D'Angelo Russell is coming off a strong month (20.8 points, 6.2 assists, 2.9 3s, 1.3 blocks +steals) and is an unrestricted free agent. Jaylen Nowell is delivering in limited minutes (11.4 points, 0.6 steals, 1.2 3s in just 20.1 MPG). Jaden McDaniels is in the middle of his third two-week multi-categorical outburst of the season (14.9 points, 5.4 rebounds, 1.6 3s, 2.9 assists, 1.0 steals, 1.3 blocks.)

It would have been more realistic to close this with some musings on the Raptors or Kings. It isn't easy to envision the Lakers trying to tear it down at the deadline. An all-in, end-of-days implosion would obviously start with some kind of "deal-me" signal from LeBron James. Davis would follow. And then the rest of the roster would be available for cap space salary dumps (Russell Westbrook.)

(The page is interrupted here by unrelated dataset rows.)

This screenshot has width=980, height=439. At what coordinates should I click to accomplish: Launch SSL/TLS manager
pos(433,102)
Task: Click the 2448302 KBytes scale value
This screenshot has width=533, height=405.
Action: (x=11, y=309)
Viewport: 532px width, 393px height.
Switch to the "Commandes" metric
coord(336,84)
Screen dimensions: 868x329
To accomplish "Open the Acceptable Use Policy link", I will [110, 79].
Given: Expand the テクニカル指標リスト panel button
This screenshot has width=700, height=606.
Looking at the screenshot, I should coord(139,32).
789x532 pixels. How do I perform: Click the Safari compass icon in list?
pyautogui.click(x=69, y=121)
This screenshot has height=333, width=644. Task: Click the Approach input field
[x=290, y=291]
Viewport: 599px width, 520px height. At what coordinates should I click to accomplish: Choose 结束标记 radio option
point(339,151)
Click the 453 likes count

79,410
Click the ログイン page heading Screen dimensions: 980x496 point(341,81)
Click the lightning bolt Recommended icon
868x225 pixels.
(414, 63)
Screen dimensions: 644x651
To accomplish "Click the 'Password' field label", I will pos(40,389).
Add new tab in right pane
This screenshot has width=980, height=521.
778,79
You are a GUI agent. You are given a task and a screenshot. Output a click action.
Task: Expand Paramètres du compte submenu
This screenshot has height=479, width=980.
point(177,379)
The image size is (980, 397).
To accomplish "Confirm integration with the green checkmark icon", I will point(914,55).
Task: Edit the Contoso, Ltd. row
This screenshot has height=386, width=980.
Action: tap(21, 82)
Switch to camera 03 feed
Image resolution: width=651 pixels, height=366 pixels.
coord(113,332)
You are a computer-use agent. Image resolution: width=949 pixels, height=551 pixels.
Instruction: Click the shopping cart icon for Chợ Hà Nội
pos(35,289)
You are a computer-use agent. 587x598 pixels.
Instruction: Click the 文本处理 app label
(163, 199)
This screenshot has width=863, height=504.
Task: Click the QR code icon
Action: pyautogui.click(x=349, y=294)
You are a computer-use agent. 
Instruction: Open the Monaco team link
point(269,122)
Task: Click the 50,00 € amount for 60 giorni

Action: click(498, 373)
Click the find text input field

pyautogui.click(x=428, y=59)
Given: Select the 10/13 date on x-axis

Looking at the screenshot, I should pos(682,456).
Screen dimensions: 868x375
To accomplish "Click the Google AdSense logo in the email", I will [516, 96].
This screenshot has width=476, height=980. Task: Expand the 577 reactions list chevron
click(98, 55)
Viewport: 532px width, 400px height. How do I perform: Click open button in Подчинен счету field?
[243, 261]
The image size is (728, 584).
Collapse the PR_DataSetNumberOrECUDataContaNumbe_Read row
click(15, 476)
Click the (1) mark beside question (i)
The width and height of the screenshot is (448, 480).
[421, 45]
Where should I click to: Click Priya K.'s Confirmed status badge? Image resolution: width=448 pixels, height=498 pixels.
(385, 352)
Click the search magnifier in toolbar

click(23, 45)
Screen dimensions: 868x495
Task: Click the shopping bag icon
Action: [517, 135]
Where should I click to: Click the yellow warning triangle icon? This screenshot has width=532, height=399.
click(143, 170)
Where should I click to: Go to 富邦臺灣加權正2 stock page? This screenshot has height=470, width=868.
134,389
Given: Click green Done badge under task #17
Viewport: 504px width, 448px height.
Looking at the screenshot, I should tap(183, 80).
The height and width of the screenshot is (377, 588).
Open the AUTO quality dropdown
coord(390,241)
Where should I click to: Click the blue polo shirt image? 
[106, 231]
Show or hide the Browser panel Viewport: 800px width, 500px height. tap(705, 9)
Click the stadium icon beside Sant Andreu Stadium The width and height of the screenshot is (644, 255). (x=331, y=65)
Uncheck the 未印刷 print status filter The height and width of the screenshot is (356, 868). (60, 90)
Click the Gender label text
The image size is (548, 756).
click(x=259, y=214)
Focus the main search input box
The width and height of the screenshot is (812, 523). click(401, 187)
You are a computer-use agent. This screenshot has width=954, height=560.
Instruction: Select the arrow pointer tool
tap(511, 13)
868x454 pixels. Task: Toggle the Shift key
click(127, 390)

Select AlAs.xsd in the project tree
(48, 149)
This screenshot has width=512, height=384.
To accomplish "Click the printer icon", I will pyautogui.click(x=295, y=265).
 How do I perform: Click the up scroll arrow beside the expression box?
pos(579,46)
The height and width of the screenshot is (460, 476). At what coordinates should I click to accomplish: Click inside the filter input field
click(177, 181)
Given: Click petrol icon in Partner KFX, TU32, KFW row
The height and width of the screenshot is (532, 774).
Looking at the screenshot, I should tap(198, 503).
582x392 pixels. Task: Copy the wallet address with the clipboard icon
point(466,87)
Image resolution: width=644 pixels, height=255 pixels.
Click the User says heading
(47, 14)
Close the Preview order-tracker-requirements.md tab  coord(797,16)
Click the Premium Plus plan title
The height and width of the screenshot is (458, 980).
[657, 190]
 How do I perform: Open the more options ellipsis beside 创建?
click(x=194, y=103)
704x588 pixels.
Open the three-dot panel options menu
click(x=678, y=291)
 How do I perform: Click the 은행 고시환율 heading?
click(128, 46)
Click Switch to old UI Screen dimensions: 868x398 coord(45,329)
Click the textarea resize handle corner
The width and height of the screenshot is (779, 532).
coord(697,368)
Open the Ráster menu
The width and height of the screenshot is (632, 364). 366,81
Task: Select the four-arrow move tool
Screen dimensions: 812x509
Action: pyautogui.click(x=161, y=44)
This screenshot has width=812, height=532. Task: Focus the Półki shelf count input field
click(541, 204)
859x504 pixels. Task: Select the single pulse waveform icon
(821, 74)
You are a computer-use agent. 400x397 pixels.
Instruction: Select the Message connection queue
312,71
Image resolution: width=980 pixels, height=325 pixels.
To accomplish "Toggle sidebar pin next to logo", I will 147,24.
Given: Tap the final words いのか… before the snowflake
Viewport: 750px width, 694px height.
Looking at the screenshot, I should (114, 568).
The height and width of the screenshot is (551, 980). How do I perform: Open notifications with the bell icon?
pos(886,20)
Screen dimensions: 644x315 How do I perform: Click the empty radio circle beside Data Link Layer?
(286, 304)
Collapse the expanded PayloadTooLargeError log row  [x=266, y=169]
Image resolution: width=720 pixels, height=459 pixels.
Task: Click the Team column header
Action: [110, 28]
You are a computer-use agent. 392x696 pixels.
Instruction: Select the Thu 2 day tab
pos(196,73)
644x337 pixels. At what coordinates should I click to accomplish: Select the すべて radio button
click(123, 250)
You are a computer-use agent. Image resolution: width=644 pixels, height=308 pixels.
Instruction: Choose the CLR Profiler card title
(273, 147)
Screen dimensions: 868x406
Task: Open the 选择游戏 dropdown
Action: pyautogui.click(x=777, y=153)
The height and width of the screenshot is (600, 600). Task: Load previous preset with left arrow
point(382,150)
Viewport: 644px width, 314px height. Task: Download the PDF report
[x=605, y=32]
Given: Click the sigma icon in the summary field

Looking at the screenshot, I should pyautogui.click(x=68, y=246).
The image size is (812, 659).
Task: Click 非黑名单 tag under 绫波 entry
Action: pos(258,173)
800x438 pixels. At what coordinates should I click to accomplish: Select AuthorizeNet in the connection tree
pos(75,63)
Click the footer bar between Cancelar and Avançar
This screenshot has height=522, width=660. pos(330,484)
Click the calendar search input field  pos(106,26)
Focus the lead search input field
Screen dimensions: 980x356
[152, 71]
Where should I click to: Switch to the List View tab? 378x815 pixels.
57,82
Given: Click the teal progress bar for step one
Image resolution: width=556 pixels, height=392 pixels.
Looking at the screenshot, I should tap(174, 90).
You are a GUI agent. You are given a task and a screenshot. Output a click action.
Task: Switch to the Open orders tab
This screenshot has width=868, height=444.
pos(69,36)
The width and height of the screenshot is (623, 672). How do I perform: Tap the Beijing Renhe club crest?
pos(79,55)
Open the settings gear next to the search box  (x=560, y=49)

But league rules make a mid-season LeBron trade impossible; it couldn't happen until the summer at the earliest. Still, remember the Lakers' reality-show dynamic. LeBron's out-of-this-world play is forcing GM Rob Pelinka's hand. With every amazing box score, the small possibility of reaching tangible "improve the cast or end this" potential grows.

So the pressure to make some kind of deal is reaching critical mass. But what if Pelinka doesn't want to give up his last two firsts until the end of the decade? Maybe instead of surrendering what remains of his future assets for, say, Myles Turner + TBD and an outside shot at the conference finals.... Pelinka goes the other way.